Today, its back to business as usual — a looming gap between the views of Arab governments and the sentiments of their publics. The traditional Israeli and U.S. preference for refusing to engage Hamas can now be pursued with implicit and sometimes explicit Arab support. As a matter of realpolitik, Arab public opinion matters less than ever.

This is a depressing reality — but there may be a silver lining. Hamas survived the latest Israeli attacks, but in the long run it cannot survive abandonment by all its Arab allies. It desperately needs to reconcile with Fatah to get the money it needs to govern.

Middle East

The Washington Institute’s Michael Knight points out some of ISIS’ military vulnerabilities –

This article finds that ISIL is a military power mostly because of the weakness and unpreparedness of its enemies. Lengthy shaping of the battlefield, surprise and mobility made its recent successes possible, but all these factors are diminishing. As a defensive force, ISIL may struggle to hold terrain if it is attacked simultaneously at multiple points or if its auxiliary allies begin to defect.

A connected diplomat Fareed Zakaria spoke to believes that ISIS’ biggest (and most worrying) asset is its mass appeal to young Sunnis –

But the most dangerous aspect of the Islamic State, this diplomat believes, is its ideological appeal. It has recruited marginalized, disaffected Sunni youths in Syria and Iraq who believe they are being ruled by apostate regimes. This appeal to Sunni pride has worked largely because of the sectarian policies of the Baghdad and Damascus governments. But the Islamic State has also grown because of the larger collapse of moderate, secular and even Islamist institutions and groups — such as the Muslim Brotherhood — throughout the Middle East.

Jewish World

Jeffrey Goldberg explains why he stopped boycotting German cars –

At this moment, nuclear-armed Israeli submarines are patrolling the Persian Gulf, off the coast of Iran, making sure that the regime in Tehran understands the second-strike consequences of threatening Israel’s existence. The first two Dolphin-class diesel submarines in Israel’s fleet were gifts from Germany, made in the days following the first Gulf War. (German companies had been identified as having sold chemical-weapons precursors to Saddam Hussein’s regime—a very embarrassing development.) Two more were subsequently purchased, and a fifth is on its way.

The point is, if German submarines are good enough for the Israeli Navy, they should be good enough for a Shoah-haunted American Jew.

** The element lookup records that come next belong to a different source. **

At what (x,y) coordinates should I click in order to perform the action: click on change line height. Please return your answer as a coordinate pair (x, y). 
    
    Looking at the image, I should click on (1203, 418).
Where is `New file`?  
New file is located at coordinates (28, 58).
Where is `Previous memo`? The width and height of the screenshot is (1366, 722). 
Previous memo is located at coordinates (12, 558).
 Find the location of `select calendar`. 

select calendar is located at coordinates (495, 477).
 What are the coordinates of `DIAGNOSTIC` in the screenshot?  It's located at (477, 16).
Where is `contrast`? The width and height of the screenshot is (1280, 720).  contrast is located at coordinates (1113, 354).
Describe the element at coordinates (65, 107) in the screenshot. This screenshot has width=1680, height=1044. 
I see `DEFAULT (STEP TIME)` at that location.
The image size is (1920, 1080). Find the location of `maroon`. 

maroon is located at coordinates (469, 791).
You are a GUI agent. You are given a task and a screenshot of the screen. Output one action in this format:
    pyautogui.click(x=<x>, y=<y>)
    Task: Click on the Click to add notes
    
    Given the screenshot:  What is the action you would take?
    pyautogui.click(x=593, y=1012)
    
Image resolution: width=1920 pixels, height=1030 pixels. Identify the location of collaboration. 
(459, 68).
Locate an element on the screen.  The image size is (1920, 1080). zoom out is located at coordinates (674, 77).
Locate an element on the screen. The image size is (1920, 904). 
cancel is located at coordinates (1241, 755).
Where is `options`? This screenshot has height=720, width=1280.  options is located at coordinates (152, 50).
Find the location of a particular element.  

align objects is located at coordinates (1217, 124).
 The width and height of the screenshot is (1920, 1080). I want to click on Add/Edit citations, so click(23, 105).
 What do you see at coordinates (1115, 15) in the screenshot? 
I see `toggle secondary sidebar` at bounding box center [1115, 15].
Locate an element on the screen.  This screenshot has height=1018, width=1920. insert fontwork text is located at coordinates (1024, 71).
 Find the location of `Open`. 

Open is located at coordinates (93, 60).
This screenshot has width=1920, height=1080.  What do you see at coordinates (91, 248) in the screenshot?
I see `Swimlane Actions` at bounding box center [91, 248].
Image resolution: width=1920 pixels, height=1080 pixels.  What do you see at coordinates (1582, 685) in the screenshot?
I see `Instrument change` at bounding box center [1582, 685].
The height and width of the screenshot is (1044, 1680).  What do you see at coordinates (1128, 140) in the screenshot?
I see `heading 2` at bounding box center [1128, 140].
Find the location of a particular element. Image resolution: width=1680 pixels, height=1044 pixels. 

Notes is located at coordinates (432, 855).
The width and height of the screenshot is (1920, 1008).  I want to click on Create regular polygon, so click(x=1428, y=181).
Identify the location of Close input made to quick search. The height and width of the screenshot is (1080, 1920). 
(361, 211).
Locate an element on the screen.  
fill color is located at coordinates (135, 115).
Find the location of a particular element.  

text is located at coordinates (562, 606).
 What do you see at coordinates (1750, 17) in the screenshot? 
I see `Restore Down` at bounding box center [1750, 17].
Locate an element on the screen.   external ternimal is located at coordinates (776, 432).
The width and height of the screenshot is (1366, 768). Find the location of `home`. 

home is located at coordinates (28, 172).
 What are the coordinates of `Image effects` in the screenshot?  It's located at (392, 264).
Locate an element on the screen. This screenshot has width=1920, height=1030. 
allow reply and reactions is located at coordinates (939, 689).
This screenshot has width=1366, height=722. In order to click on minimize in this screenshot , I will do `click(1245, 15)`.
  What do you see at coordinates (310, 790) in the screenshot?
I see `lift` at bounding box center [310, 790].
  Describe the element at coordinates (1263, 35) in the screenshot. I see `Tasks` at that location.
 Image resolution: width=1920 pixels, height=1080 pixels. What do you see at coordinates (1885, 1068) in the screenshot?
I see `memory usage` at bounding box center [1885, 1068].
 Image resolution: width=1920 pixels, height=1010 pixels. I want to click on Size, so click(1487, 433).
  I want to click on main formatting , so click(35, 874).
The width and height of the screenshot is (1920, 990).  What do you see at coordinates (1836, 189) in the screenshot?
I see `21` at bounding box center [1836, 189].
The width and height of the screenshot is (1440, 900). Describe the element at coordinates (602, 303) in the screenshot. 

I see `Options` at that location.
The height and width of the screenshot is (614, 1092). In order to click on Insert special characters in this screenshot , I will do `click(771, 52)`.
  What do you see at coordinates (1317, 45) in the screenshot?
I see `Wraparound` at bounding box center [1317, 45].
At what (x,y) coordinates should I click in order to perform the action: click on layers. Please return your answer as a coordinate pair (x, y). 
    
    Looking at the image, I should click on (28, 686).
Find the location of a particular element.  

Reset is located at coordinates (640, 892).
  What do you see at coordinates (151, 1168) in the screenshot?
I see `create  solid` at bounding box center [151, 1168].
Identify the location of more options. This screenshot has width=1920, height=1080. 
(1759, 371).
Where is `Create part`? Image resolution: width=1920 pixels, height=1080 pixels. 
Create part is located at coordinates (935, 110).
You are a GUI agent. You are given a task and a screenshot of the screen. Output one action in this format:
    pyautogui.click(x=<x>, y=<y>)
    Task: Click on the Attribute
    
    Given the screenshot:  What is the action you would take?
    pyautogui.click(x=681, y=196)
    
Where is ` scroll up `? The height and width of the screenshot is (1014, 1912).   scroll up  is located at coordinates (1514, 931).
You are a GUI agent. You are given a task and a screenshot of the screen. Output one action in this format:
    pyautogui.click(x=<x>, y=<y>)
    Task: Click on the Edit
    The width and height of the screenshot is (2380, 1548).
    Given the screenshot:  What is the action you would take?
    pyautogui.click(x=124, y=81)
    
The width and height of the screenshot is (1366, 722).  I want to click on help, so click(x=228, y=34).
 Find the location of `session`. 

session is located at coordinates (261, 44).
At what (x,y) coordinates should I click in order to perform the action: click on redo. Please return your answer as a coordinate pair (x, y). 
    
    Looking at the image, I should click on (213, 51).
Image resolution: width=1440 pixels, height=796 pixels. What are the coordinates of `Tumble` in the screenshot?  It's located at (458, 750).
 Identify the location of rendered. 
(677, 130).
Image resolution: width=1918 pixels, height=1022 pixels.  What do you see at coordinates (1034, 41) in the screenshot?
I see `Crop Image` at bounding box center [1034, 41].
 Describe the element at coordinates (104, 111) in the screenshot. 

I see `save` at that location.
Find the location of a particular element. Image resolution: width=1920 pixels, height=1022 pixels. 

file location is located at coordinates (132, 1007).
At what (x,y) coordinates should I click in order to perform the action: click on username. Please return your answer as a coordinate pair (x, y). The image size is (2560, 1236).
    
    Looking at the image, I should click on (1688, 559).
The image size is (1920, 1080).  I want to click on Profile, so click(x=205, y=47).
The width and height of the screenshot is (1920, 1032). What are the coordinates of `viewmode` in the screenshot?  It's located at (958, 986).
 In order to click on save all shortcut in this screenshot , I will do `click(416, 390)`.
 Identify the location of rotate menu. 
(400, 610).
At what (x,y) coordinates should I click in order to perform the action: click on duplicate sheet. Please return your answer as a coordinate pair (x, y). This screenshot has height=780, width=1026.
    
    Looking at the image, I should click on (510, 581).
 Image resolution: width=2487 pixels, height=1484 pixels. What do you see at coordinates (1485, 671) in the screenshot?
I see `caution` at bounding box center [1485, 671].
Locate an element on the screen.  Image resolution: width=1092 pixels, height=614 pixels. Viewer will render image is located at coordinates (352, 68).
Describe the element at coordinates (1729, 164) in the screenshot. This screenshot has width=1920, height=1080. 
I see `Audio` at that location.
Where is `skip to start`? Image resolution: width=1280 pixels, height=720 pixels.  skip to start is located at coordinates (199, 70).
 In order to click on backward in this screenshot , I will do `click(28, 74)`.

J.J. Goldberg writes about Elvis’ Jewish roots –

Apparently Elvis’s manager and image-maker, Colonel Tom Parker, didn’t think much of Elvis surrounding himself with Jews, particularly with Larry Geller’s Kabbalah teachings. Unlike Vernon, Colonel Tom had nothing against Jews, I’ve been told. It was just that the colonel didn’t think it would help Elvis’s image as an American idol in the heartland if it were known that he identified himself in some fashion as Jewish.